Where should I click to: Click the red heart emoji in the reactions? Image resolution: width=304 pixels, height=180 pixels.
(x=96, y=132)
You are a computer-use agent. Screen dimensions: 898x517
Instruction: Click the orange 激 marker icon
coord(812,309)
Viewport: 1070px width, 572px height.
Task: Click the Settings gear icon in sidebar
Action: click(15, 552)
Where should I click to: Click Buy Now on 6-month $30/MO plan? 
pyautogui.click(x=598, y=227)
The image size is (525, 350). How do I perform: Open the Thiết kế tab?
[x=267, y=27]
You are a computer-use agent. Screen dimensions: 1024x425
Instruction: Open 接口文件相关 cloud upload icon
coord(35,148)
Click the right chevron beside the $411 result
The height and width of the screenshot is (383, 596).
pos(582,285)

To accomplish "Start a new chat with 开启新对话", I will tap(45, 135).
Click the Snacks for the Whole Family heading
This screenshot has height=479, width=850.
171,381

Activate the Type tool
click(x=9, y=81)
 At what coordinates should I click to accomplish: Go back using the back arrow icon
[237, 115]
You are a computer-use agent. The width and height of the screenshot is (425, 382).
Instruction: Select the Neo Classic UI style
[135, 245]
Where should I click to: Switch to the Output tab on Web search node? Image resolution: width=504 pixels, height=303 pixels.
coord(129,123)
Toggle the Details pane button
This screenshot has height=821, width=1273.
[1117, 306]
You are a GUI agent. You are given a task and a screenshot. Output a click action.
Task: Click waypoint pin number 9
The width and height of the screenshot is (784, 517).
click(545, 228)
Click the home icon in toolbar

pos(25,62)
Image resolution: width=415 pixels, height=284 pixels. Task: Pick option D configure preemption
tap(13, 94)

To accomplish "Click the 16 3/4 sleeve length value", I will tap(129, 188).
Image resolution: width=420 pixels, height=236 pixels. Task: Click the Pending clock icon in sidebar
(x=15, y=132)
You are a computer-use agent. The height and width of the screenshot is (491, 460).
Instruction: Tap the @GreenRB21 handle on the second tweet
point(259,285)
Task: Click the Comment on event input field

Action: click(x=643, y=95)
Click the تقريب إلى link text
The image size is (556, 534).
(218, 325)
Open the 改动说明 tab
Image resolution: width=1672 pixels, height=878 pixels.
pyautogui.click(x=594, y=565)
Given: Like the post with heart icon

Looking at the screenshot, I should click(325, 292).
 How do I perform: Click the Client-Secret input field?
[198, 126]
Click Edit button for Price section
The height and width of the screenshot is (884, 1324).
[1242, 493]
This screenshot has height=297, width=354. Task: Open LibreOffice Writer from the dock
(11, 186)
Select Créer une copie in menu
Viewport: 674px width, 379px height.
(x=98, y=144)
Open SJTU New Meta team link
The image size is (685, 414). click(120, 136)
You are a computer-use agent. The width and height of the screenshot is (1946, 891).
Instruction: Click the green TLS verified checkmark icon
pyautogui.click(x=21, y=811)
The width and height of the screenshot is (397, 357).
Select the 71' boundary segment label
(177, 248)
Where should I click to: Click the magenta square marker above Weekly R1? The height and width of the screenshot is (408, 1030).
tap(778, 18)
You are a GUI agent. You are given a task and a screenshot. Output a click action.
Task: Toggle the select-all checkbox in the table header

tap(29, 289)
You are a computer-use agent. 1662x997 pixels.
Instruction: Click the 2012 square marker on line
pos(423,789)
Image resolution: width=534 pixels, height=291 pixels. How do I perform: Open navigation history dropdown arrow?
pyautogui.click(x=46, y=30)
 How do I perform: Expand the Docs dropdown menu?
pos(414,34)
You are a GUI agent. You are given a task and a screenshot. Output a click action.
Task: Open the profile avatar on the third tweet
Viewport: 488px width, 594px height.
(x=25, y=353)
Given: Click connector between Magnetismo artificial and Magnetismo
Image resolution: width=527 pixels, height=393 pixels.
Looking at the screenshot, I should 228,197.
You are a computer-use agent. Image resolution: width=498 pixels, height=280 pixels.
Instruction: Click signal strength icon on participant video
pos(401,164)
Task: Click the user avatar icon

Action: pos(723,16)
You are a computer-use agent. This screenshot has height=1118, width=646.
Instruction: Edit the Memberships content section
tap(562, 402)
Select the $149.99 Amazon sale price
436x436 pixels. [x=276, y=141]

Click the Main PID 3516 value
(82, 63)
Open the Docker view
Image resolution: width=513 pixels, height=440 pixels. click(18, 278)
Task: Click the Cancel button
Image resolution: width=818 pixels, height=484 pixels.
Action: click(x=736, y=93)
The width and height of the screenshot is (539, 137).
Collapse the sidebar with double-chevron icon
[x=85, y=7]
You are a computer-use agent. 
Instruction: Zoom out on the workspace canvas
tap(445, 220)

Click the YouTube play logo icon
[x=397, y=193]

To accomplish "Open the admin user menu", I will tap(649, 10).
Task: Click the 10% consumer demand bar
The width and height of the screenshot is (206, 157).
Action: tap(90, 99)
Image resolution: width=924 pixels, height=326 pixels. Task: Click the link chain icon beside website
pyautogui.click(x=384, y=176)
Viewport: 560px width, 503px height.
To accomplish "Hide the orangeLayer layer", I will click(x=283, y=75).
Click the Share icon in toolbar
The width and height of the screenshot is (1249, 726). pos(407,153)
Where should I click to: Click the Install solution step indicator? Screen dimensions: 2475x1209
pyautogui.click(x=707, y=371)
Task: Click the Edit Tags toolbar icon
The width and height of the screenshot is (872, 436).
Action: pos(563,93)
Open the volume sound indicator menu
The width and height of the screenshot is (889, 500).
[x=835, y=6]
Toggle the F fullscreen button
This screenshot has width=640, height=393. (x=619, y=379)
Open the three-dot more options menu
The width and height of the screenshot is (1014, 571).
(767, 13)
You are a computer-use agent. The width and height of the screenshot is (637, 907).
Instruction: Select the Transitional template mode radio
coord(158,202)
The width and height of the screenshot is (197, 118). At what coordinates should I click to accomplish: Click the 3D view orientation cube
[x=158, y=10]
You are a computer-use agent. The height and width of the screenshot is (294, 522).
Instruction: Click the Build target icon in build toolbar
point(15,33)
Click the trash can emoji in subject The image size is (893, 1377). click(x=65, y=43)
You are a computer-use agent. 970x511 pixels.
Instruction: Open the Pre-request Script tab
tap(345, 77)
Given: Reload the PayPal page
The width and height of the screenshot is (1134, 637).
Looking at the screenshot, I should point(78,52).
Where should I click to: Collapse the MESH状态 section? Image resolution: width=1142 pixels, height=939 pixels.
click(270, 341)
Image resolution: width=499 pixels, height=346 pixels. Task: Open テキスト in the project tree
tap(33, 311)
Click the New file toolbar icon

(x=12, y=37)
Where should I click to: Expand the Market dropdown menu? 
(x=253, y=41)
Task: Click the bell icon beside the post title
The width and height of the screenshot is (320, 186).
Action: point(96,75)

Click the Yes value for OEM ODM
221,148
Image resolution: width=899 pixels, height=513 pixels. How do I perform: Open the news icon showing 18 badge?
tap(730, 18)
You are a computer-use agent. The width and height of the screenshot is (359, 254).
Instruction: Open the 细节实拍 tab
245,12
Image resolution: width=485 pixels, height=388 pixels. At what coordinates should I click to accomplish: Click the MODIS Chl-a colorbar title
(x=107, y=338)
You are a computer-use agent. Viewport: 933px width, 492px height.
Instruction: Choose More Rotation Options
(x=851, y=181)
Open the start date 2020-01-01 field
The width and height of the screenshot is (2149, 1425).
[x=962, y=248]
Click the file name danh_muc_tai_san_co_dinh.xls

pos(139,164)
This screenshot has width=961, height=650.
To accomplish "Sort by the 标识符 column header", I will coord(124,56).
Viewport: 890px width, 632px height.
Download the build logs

——

> **GIVEN TASK**
Reproduce every one of the entries above verbatim, from the first line to the last.

> **SOLVED EXERCISE**
Where should I click to: Click the red heart emoji in the reactions? Image resolution: width=304 pixels, height=180 pixels.
(x=96, y=132)
You are a computer-use agent. Screen dimensions: 898x517
Instruction: Click the orange 激 marker icon
coord(812,309)
Viewport: 1070px width, 572px height.
Task: Click the Settings gear icon in sidebar
Action: click(15, 552)
Where should I click to: Click Buy Now on 6-month $30/MO plan? 
pyautogui.click(x=598, y=227)
The image size is (525, 350). How do I perform: Open the Thiết kế tab?
[x=267, y=27]
You are a computer-use agent. Screen dimensions: 1024x425
Instruction: Open 接口文件相关 cloud upload icon
coord(35,148)
Click the right chevron beside the $411 result
The height and width of the screenshot is (383, 596).
pos(582,285)

To accomplish "Start a new chat with 开启新对话", I will tap(45, 135).
Click the Snacks for the Whole Family heading
This screenshot has height=479, width=850.
171,381

Activate the Type tool
click(x=9, y=81)
 At what coordinates should I click to accomplish: Go back using the back arrow icon
[237, 115]
You are a computer-use agent. The width and height of the screenshot is (425, 382).
Instruction: Select the Neo Classic UI style
[135, 245]
Where should I click to: Switch to the Output tab on Web search node? Image resolution: width=504 pixels, height=303 pixels.
coord(129,123)
Toggle the Details pane button
This screenshot has height=821, width=1273.
[1117, 306]
You are a GUI agent. You are given a task and a screenshot. Output a click action.
Task: Click waypoint pin number 9
The width and height of the screenshot is (784, 517).
click(545, 228)
Click the home icon in toolbar

pos(25,62)
Image resolution: width=415 pixels, height=284 pixels. Task: Pick option D configure preemption
tap(13, 94)

To accomplish "Click the 16 3/4 sleeve length value", I will tap(129, 188).
Image resolution: width=420 pixels, height=236 pixels. Task: Click the Pending clock icon in sidebar
(x=15, y=132)
You are a computer-use agent. The height and width of the screenshot is (491, 460).
Instruction: Tap the @GreenRB21 handle on the second tweet
point(259,285)
Task: Click the Comment on event input field

Action: click(x=643, y=95)
Click the تقريب إلى link text
The image size is (556, 534).
(218, 325)
Open the 改动说明 tab
Image resolution: width=1672 pixels, height=878 pixels.
pyautogui.click(x=594, y=565)
Given: Like the post with heart icon

Looking at the screenshot, I should click(325, 292).
 How do I perform: Click the Client-Secret input field?
[198, 126]
Click Edit button for Price section
The height and width of the screenshot is (884, 1324).
[1242, 493]
This screenshot has height=297, width=354. Task: Open LibreOffice Writer from the dock
(11, 186)
Select Créer une copie in menu
Viewport: 674px width, 379px height.
(x=98, y=144)
Open SJTU New Meta team link
The image size is (685, 414). click(120, 136)
You are a computer-use agent. The width and height of the screenshot is (1946, 891).
Instruction: Click the green TLS verified checkmark icon
pyautogui.click(x=21, y=811)
The width and height of the screenshot is (397, 357).
Select the 71' boundary segment label
(177, 248)
Where should I click to: Click the magenta square marker above Weekly R1? The height and width of the screenshot is (408, 1030).
tap(778, 18)
You are a GUI agent. You are given a task and a screenshot. Output a click action.
Task: Toggle the select-all checkbox in the table header

tap(29, 289)
You are a computer-use agent. 1662x997 pixels.
Instruction: Click the 2012 square marker on line
pos(423,789)
Image resolution: width=534 pixels, height=291 pixels. How do I perform: Open navigation history dropdown arrow?
pyautogui.click(x=46, y=30)
 How do I perform: Expand the Docs dropdown menu?
pos(414,34)
You are a GUI agent. You are given a task and a screenshot. Output a click action.
Task: Open the profile avatar on the third tweet
Viewport: 488px width, 594px height.
(x=25, y=353)
Given: Click connector between Magnetismo artificial and Magnetismo
Image resolution: width=527 pixels, height=393 pixels.
Looking at the screenshot, I should 228,197.
You are a computer-use agent. Image resolution: width=498 pixels, height=280 pixels.
Instruction: Click signal strength icon on participant video
pos(401,164)
Task: Click the user avatar icon

Action: pos(723,16)
You are a computer-use agent. This screenshot has height=1118, width=646.
Instruction: Edit the Memberships content section
tap(562, 402)
Select the $149.99 Amazon sale price
436x436 pixels. [x=276, y=141]

Click the Main PID 3516 value
(82, 63)
Open the Docker view
Image resolution: width=513 pixels, height=440 pixels. click(18, 278)
Task: Click the Cancel button
Image resolution: width=818 pixels, height=484 pixels.
Action: click(x=736, y=93)
The width and height of the screenshot is (539, 137).
Collapse the sidebar with double-chevron icon
[x=85, y=7]
You are a computer-use agent. 
Instruction: Zoom out on the workspace canvas
tap(445, 220)

Click the YouTube play logo icon
[x=397, y=193]

To accomplish "Open the admin user menu", I will tap(649, 10).
Task: Click the 10% consumer demand bar
The width and height of the screenshot is (206, 157).
Action: tap(90, 99)
Image resolution: width=924 pixels, height=326 pixels. Task: Click the link chain icon beside website
pyautogui.click(x=384, y=176)
Viewport: 560px width, 503px height.
To accomplish "Hide the orangeLayer layer", I will click(x=283, y=75).
Click the Share icon in toolbar
The width and height of the screenshot is (1249, 726). pos(407,153)
Where should I click to: Click the Install solution step indicator? Screen dimensions: 2475x1209
pyautogui.click(x=707, y=371)
Task: Click the Edit Tags toolbar icon
The width and height of the screenshot is (872, 436).
Action: pos(563,93)
Open the volume sound indicator menu
The width and height of the screenshot is (889, 500).
[x=835, y=6]
Toggle the F fullscreen button
This screenshot has width=640, height=393. (x=619, y=379)
Open the three-dot more options menu
The width and height of the screenshot is (1014, 571).
(767, 13)
You are a computer-use agent. The width and height of the screenshot is (637, 907).
Instruction: Select the Transitional template mode radio
coord(158,202)
The width and height of the screenshot is (197, 118). At what coordinates should I click to accomplish: Click the 3D view orientation cube
[x=158, y=10]
You are a computer-use agent. The height and width of the screenshot is (294, 522).
Instruction: Click the Build target icon in build toolbar
point(15,33)
Click the trash can emoji in subject The image size is (893, 1377). click(x=65, y=43)
You are a computer-use agent. 970x511 pixels.
Instruction: Open the Pre-request Script tab
tap(345, 77)
Given: Reload the PayPal page
The width and height of the screenshot is (1134, 637).
Looking at the screenshot, I should point(78,52).
Where should I click to: Collapse the MESH状态 section? Image resolution: width=1142 pixels, height=939 pixels.
click(270, 341)
Image resolution: width=499 pixels, height=346 pixels. Task: Open テキスト in the project tree
tap(33, 311)
Click the New file toolbar icon

(x=12, y=37)
Where should I click to: Expand the Market dropdown menu? 
(x=253, y=41)
Task: Click the bell icon beside the post title
The width and height of the screenshot is (320, 186).
Action: point(96,75)

Click the Yes value for OEM ODM
221,148
Image resolution: width=899 pixels, height=513 pixels. How do I perform: Open the news icon showing 18 badge?
tap(730, 18)
You are a computer-use agent. The width and height of the screenshot is (359, 254).
Instruction: Open the 细节实拍 tab
245,12
Image resolution: width=485 pixels, height=388 pixels. At what coordinates should I click to accomplish: Click the MODIS Chl-a colorbar title
(x=107, y=338)
You are a computer-use agent. Viewport: 933px width, 492px height.
Instruction: Choose More Rotation Options
(x=851, y=181)
Open the start date 2020-01-01 field
The width and height of the screenshot is (2149, 1425).
[x=962, y=248]
Click the file name danh_muc_tai_san_co_dinh.xls

pos(139,164)
This screenshot has width=961, height=650.
To accomplish "Sort by the 标识符 column header", I will coord(124,56).
Viewport: 890px width, 632px height.
Download the build logs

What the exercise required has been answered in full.